■ **Exercise passage**
━━━━━━━━━━━━━━━━━━━━━━━━━━━━━━

Saturday, October 7, 2017

Doris Duke'sShangri-la

Honolulu as a city did not really interest us terribly and we wondered what we might best do while there for our one day, other than sit on Waikiki beach and drink Mai Tais (not that there’s anything wrong with that). The sister of a close friend of mine was effusive about a place, affiliated with the Honolulu Museum of Art, a museum in a private house, which intrigued us, so we booked tickets a few weeks before we left home, and here we are. Shangri-la!

The place was one of the several homes American heiress Doris Duke built, this one for herself. Her short marriage to a considerably older man broke up when he expressed his desire to join the political world, and she did not. But what the marriage had provided her with was an extended honeymoon throughout much of the world, and an introduction to the art of Islam.

This was not religious art per se, but artistic interpretation of the spread of Islam from Morocco to Indonesia, and all points in between. She started collecting pieces as she found them, or as they were being sold off. In the earlier years of the 20th century, antiquities were sold off without compunction, and Doris was able to get in there at just the right time it seems, as old buildings were being torn down, and before the larger museums caught wind of it.

She herself designed and organized the building of this house, on a raised curve of water beyond the bulk of Diamond Head, the Table Mountain of Honolulu as it were. Doris, whose father had amassed a fortune through tobacco and hydro-electric power and passed it on to her when he died, had been close to her dear old dad, and mourned his loss when she was the tender age of 12. Her mother was a socialite, a “lady who lunched”, and not at all the sort of woman Doris sought to become. She took her father’s fortune and increased it substantially, while also bestowing gifts to various charities and foundations, but with a ‘teach a man to fish’ mentality. She loved gospel music, so donated organs to poor churches. She loved horses and dogs, so funded a school of veterinary medicine at Duke University, another family legacy.

But Islamic art and Hawai’i became passions, and she constructed a house that included many of the elements she had seen on her honeymoon travels: pools, pavilions, sliding screens, tiled floors, paved courtyards and gardens, and she filled the place with the treasures she had bought: heavy wooden furniture from Moorish Spain, lighting from Egypt, tiling from Turkey and Armenia, inlaid chests from Syria, glazed pottery from Persia, carved ivory and gem studded jewellery from India; things from all over the Islamic world.

━━━━━━━━━━━━━━━━━━━━━━━━━━━━━━

■ **Supplied data**
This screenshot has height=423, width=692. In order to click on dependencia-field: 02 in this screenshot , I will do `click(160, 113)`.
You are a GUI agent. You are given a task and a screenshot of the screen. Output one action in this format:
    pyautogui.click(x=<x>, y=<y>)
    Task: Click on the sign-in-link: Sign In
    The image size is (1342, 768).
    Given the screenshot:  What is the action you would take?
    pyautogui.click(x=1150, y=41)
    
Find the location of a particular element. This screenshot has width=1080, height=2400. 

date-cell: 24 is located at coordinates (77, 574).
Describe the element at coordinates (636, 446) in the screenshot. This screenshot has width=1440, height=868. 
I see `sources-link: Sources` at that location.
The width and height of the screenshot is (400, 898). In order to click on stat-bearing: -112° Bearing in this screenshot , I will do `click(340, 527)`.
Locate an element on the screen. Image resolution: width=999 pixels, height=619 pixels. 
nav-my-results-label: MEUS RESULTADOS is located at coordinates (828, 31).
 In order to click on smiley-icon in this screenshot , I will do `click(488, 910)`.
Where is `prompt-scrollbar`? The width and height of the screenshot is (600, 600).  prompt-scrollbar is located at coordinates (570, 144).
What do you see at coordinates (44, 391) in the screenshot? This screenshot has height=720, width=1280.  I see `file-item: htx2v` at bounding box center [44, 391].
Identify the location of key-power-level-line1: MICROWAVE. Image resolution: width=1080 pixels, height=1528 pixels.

━━━━━━━━━━━━━━━━━━━━━━━━━━━━━━

■ **What is required**
Carry on the post about Doris Duke's Shangri-la, starting with the sentence that follows its description of the treasures she brought from across the Islamic world.

■ **Answer to this exercise**
Spending winters in Hawai’i she was allowed to live as just another person, albeit a rich, white, female person. She swam with her 12 German shepherd dogs every day, surfed, learned how to play the ukulele and took part in the community, not as a celebrity but as a keen and active resident. Not having an heir herself, she set up a foundation that would provide for the upkeep of the house in perpetuity and left it all to the Museum of Honolulu, which, after she died in 1993, invited Christies to assess whether there was anything of real value in the collection. The report revealed that Doris had created the largest and most valuable collection of Islamic art in the entire country.


the striking Doris Duke
Now visitors can book to visit, 25 at a time, shuttled from the downtown Museum of Art to this quiet residential neighbourhood, and then take a 90 minute tour of the house. Looking out at the aquamarine coloured surf, one could just imagine Doris Duke her sitting on her shaded patio looking out to sea, or lounging in her cream bedroom with its sliding screens and inlaid marble, or welcoming her robust herd of dogs in her enormous pavilion-styled living room, with its carved ceiling and floor-to-ceiling wall of windows that could be lowered completely, into the cellar below. It is an exotic, airy, peaceful space.

We returned to the Museum, which itself is lovely, designed by New York architect Bertram Goodhue in the early 1920s, and then completed by Hardie Philip. It is open and airy as well, with courtyards connected to the rooms of art that surround them: Chinese; Mediterranean; Kinau. We ended up spending the rest of the day there, and had our Mai Tais on board the ship as we left port instead. We can sit on a beach anytime.



1 comment:

  1. Wow, gorgeous. I have been there several times (to Honolulu that is), and never knew this gem was there. Thanks for sharing it so beautifully, Jenny.Sending love.